Consignes:
[1] Répondez à ces questions sur le texte consacré à l'opéra Nelligan, une réponse par ligne :
(a) Où et à quelles dates l'opéra a-t-il été présenté en 2010 ?
(b) Qui a écrit le livret original, et sous quelle forme ?
(c) Où et en quelle année l'opéra a-t-il été présenté pour la première fois ?
[2] Extrayez tel quel, du texte consacré à l'opéra Nelligan, le passage qui commence à « L’opéra Nelligan présente » et se termine à « 13 mars 2010. ».

Texte proposé:
◆ ◆ ◆

L’opéra Nelligan présente l’histoire de l’auteur des célèbres vers du début du siècle «Ah ! comme la neige a neigé ! Ma vitre est un jardin de givre», vers qui semblent d’autant plus lointains en ce beau début de printemps.
L’Atelier lyrique de l’Opéra de Montréal en collaboration avec l’École nationale de théâtre du Canada présentait l’opéra Nelligan au Monument-National du 6 au 13 mars 2010.
L’histoire du jeune homme, très fortement influencé dans son précoce cheminement de poète par Verlaine et Baudelaire, est présentée ici de façon romantique mais surtout tragique. Dès le début de l’opéra la graine de la folie est plantée dans le personnage d’Émile en mise en abyme et le suit tout au long des 14 scènes.
L’omniprésence de la menace d’internement à l’asile, ainsi que l’incompréhension de ses proches, couplée au décor dénudé aux teints de noirs et de blancs, créés une ambiance très sombre à cette pièce biographique.
La vie d’Émile est présentée comme un combat de touts instants entrecoupée de très éphémères moments de clarté et de bonheur, notamment avec sa jeune sœur et son ami Arthur de Bussières. Tout à leur honneur, les acteurs ont cependant su garder le rythme et l’émotion au plus fort tout au long des deux actes de cet opéra.
Le livret original, écrit en vers libres par Michel Tremblay, insiste sur les sentiments des proches de Nelligan, alors qu’il démontre non seulement des qualités artistiques mais aussi des penchants pour l’isolement et la folie. Cette folie qu’il est difficile de qualifier comme tel près de cent ans plus tard, mais qui au début du siècle fut diagnostiquée comme émanent de psychoses graves. On peut se demander s’il était tout simplement incompris de ses proches, dans son parcours artistique et dans sa personnalité excentrique.
Ses quarante années d’internement semblent très drastiques et on regrette tous les poèmes qui n’ont jamais été écrit et la carrière qui s’est abruptement terminée au début de ses vingt ans.
Cet opéra tourne autour de thèmes encore d’actualité avec le jeune homme tiraillé entre la culture francophone de sa mère et celle anglophone de son père, la question de l’influence de la critique et celle de l’incompréhension de la vie d’artiste.
Cette présentation a été faite dans le cadre des 25 ans de l’atelier lyrique et du 20e anniversaire de l’opéra Nelligan, qui était présenté pour la première fois au Grand théâtre de Québec en 1990.

◆ ◆ ◆

Entrées fournies:
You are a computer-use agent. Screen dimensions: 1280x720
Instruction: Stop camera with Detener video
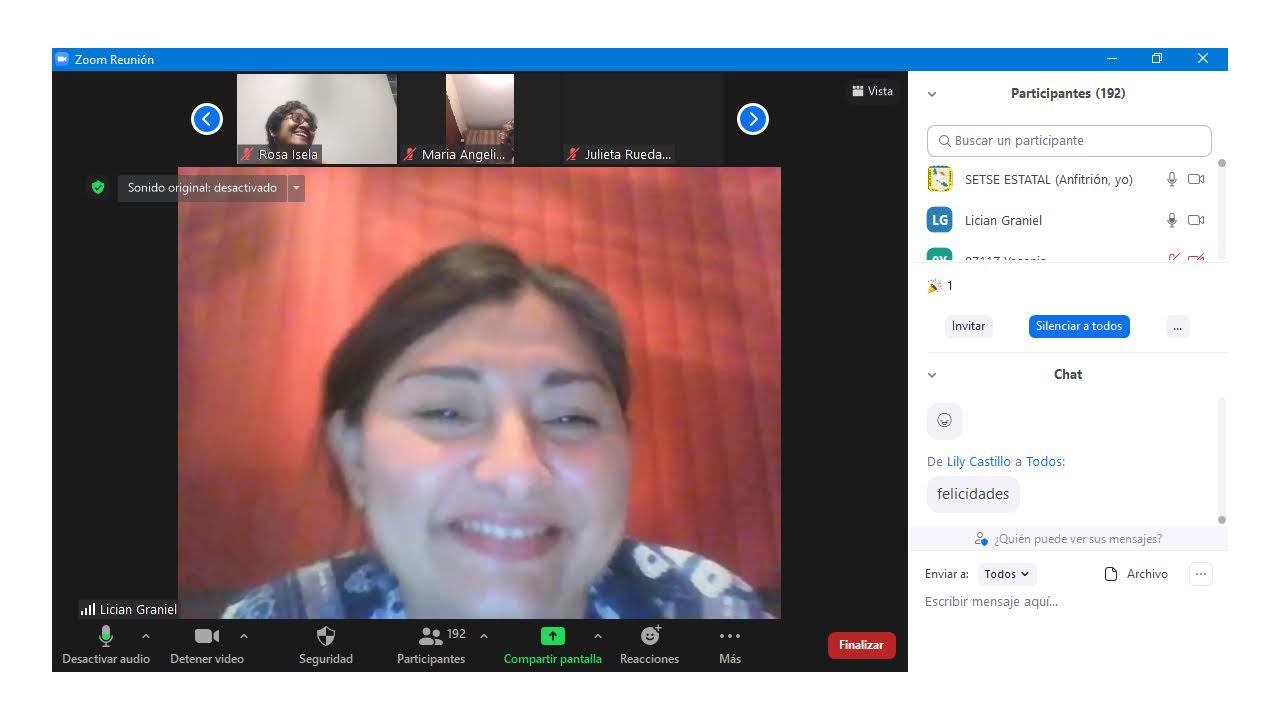pyautogui.click(x=207, y=636)
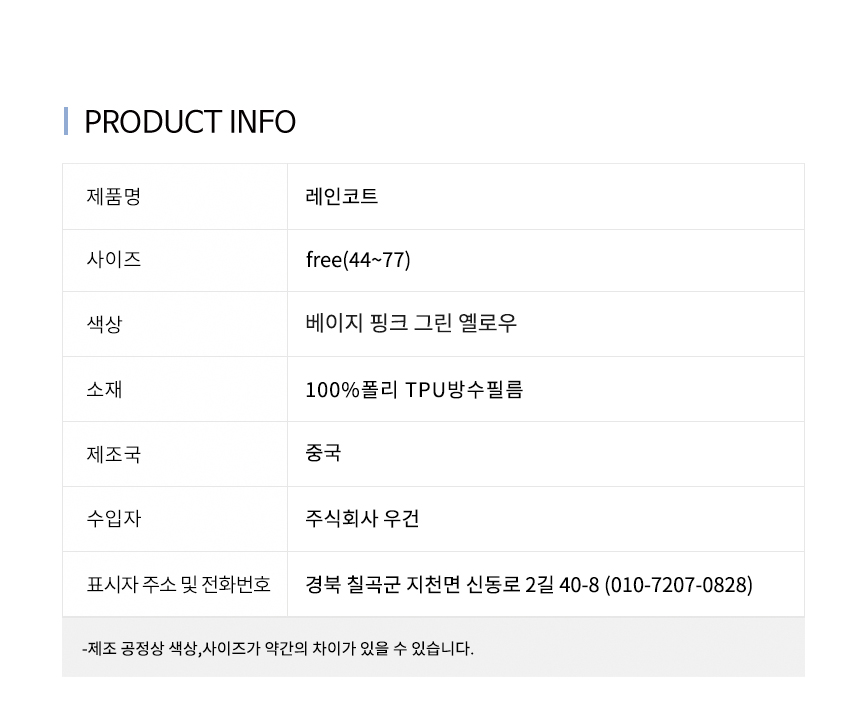Select the 제조국 row label
860x705 pixels.
pyautogui.click(x=113, y=454)
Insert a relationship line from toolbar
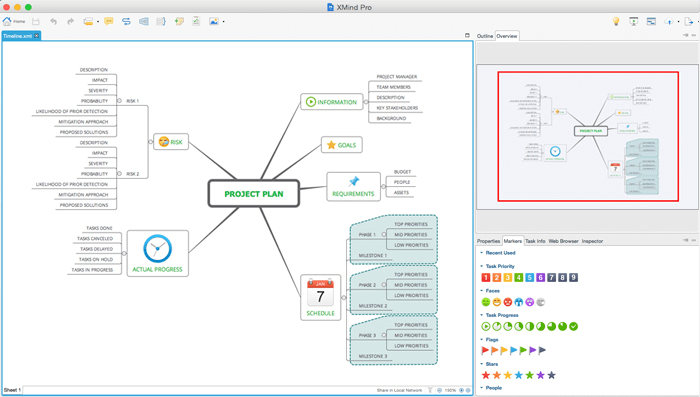This screenshot has width=700, height=397. click(x=126, y=21)
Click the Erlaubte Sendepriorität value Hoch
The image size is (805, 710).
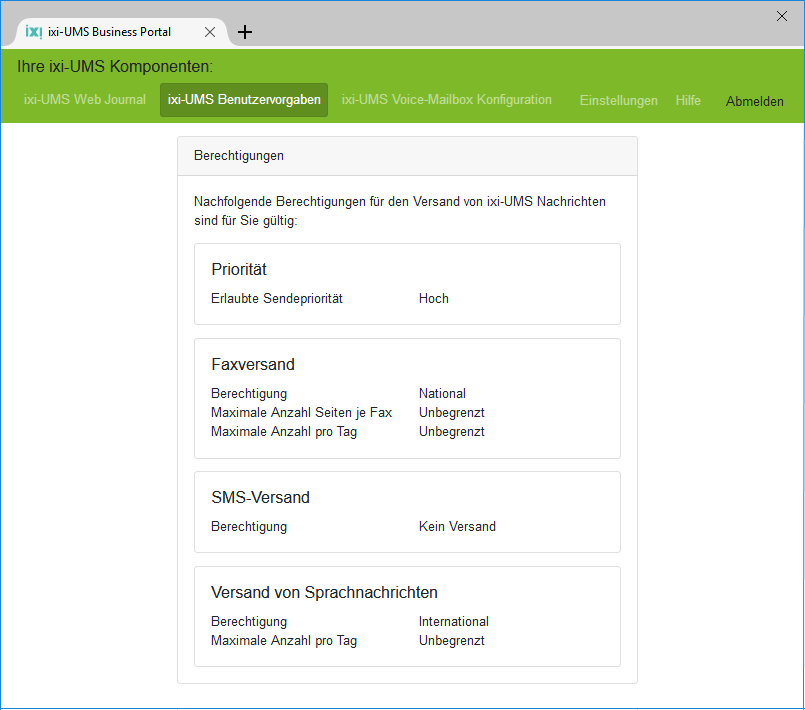coord(434,299)
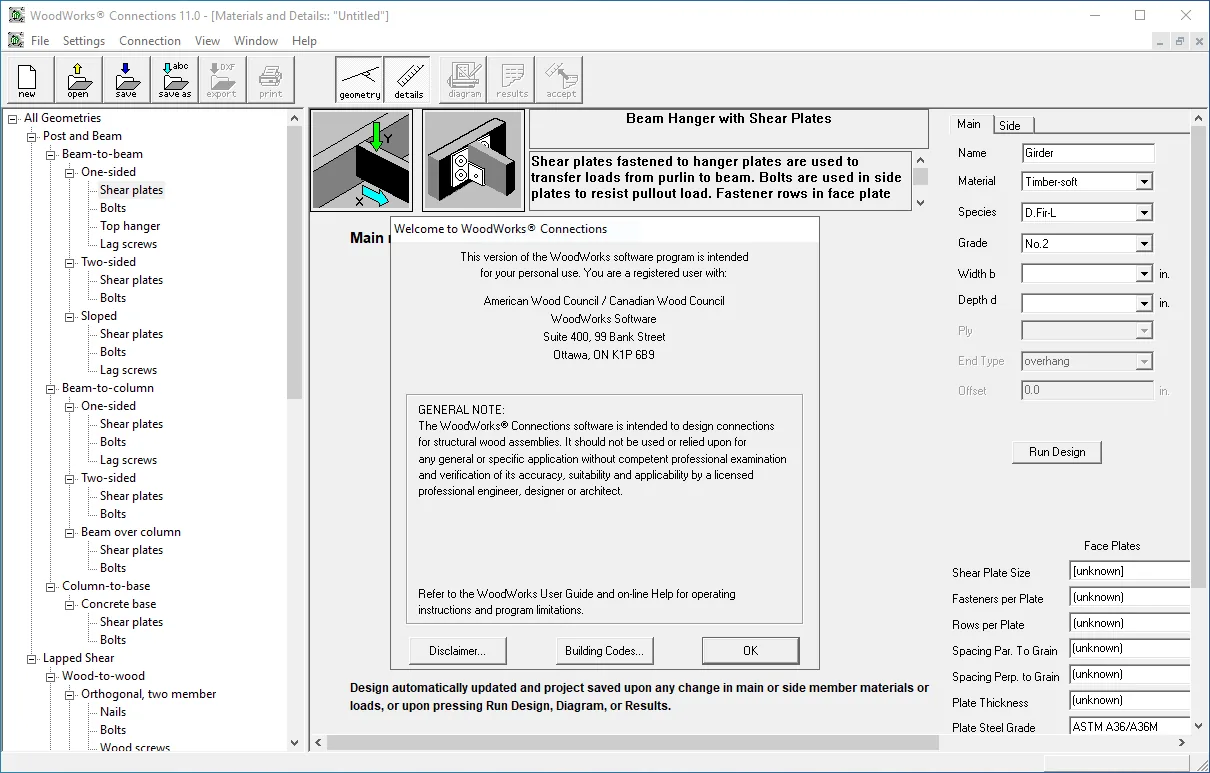
Task: Collapse the Beam-to-beam tree node
Action: click(51, 154)
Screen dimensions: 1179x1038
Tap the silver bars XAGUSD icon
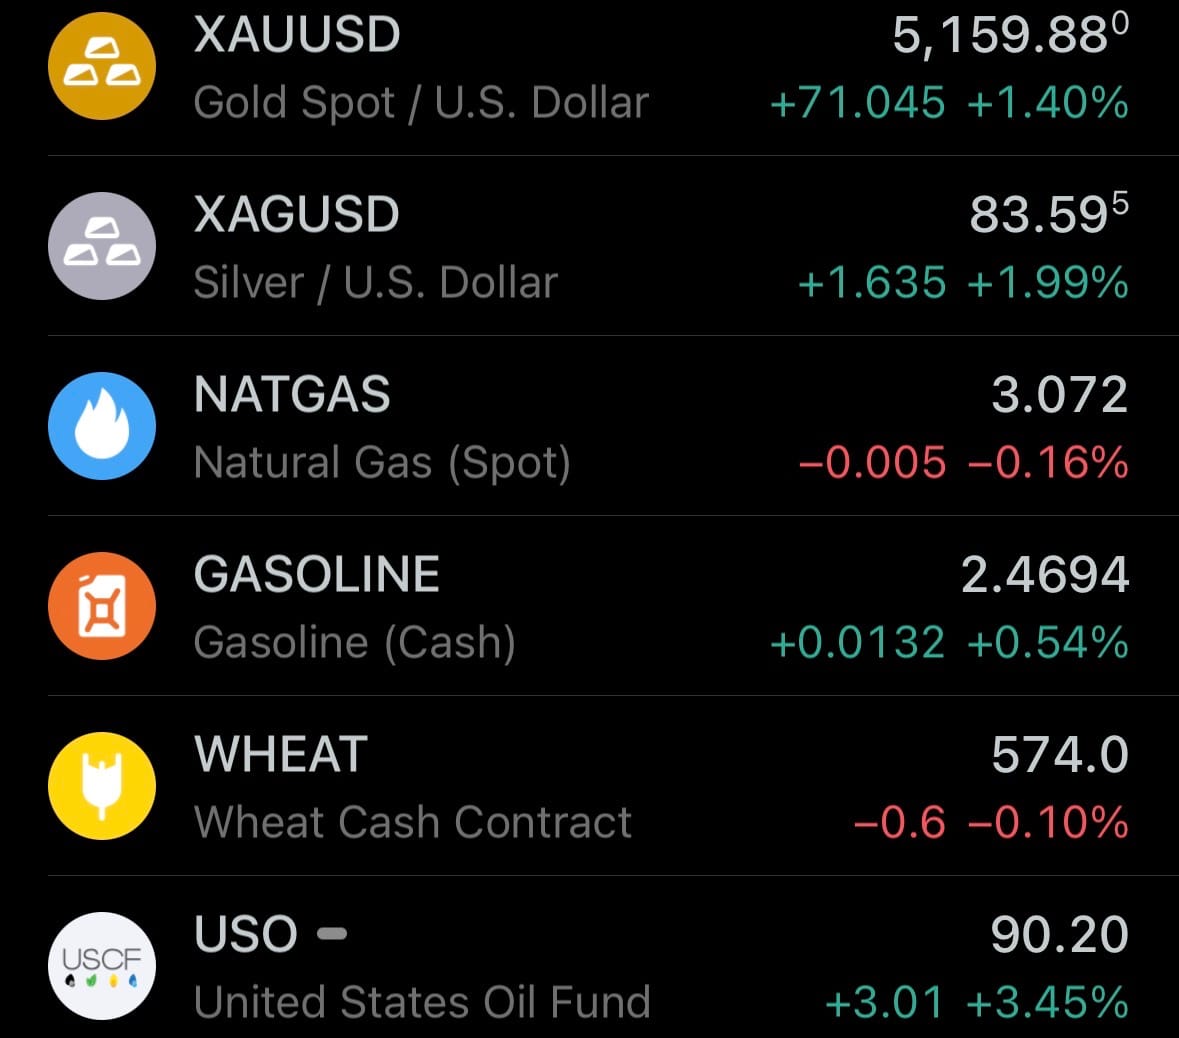(x=102, y=246)
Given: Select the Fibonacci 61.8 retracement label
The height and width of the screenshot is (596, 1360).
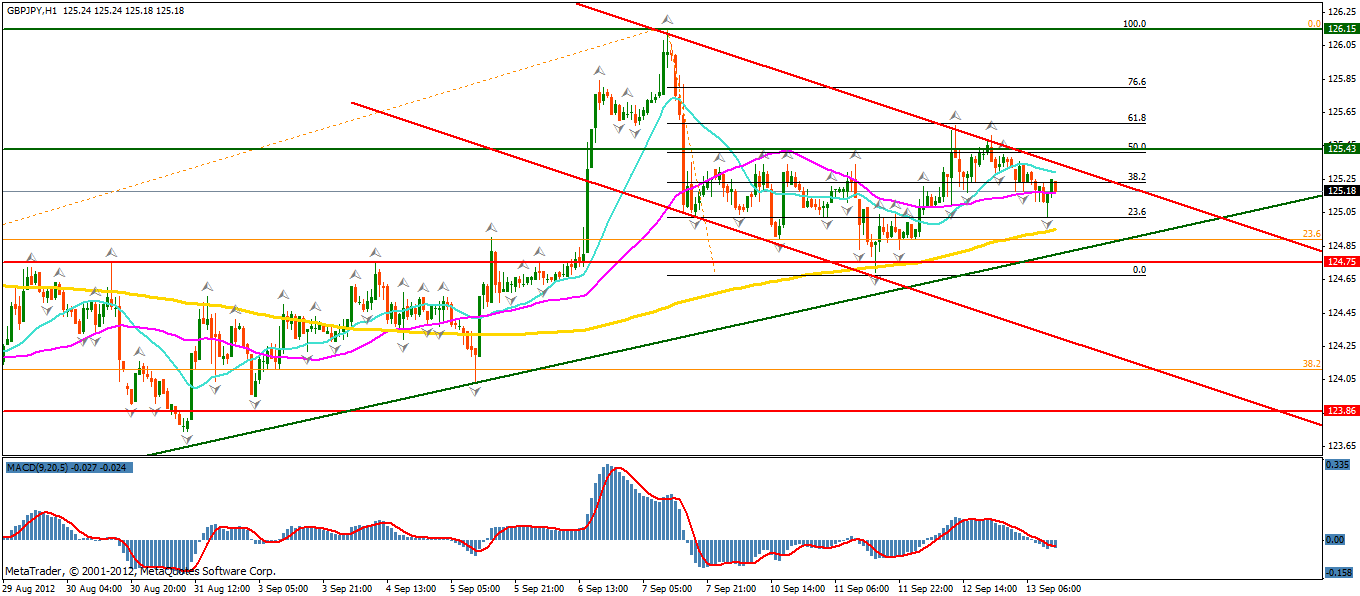Looking at the screenshot, I should click(1136, 117).
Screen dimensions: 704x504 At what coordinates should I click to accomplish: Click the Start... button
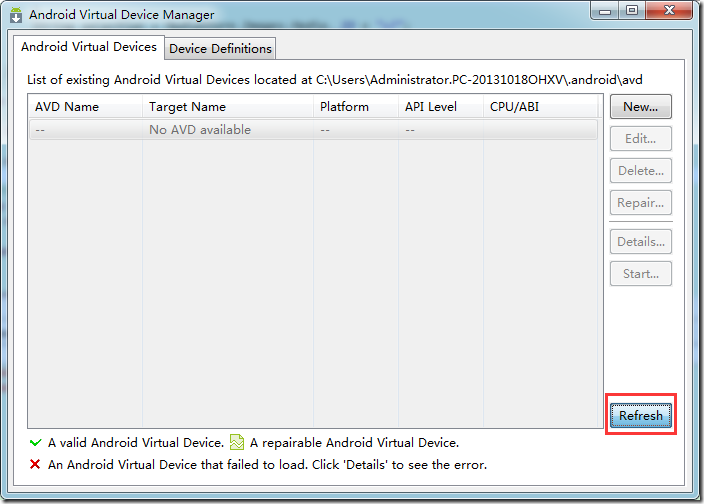(x=640, y=273)
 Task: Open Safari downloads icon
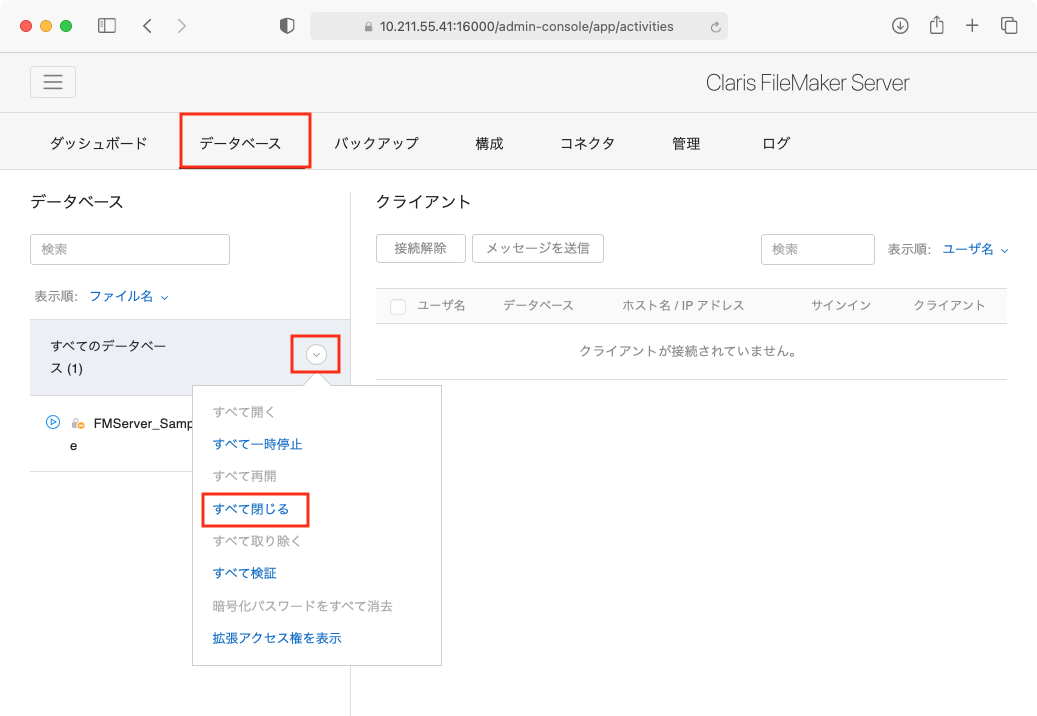[x=900, y=27]
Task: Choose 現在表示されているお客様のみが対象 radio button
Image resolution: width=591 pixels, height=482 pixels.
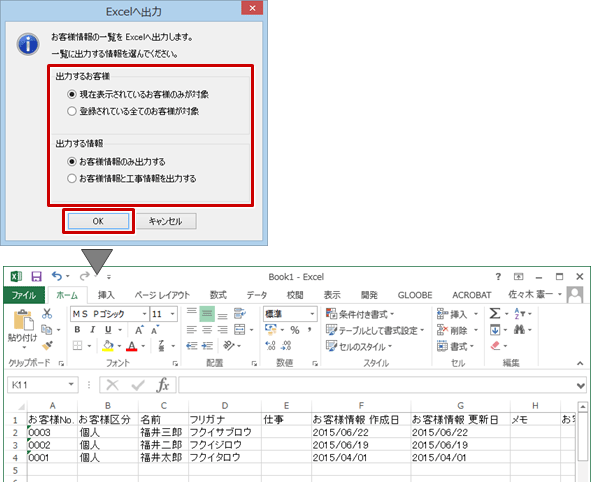Action: [72, 94]
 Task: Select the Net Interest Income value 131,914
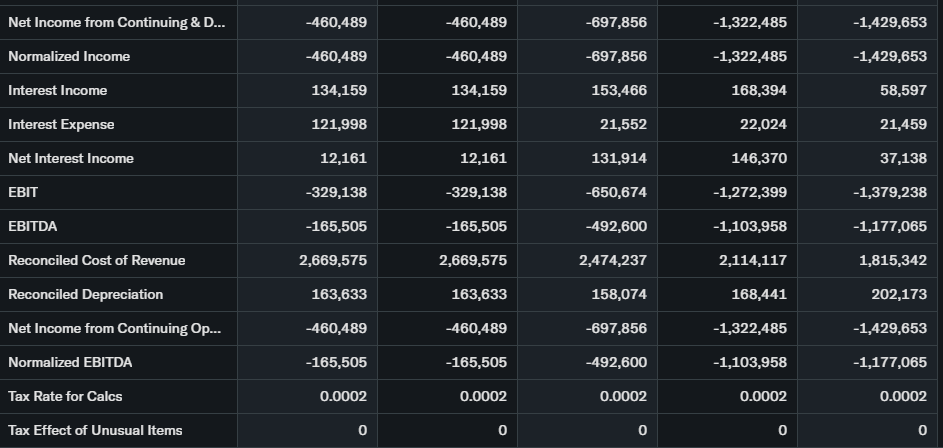tap(620, 159)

◆ ◆ ◆

Réponses par consigne:
[1]
(a) Au Monument-National, du 6 au 13 mars 2010.
(b) Michel Tremblay, en vers libres.
(c) Au Grand théâtre de Québec, en 1990.

[2]
L’opéra Nelligan présente l’histoire de l’auteur des célèbres vers du début du siècle «Ah ! comme la neige a neigé ! Ma vitre est un jardin de givre», vers qui semblent d’autant plus lointains en ce beau début de printemps.
L’Atelier lyrique de l’Opéra de Montréal en collaboration avec l’École nationale de théâtre du Canada présentait l’opéra Nelligan au Monument-National du 6 au 13 mars 2010.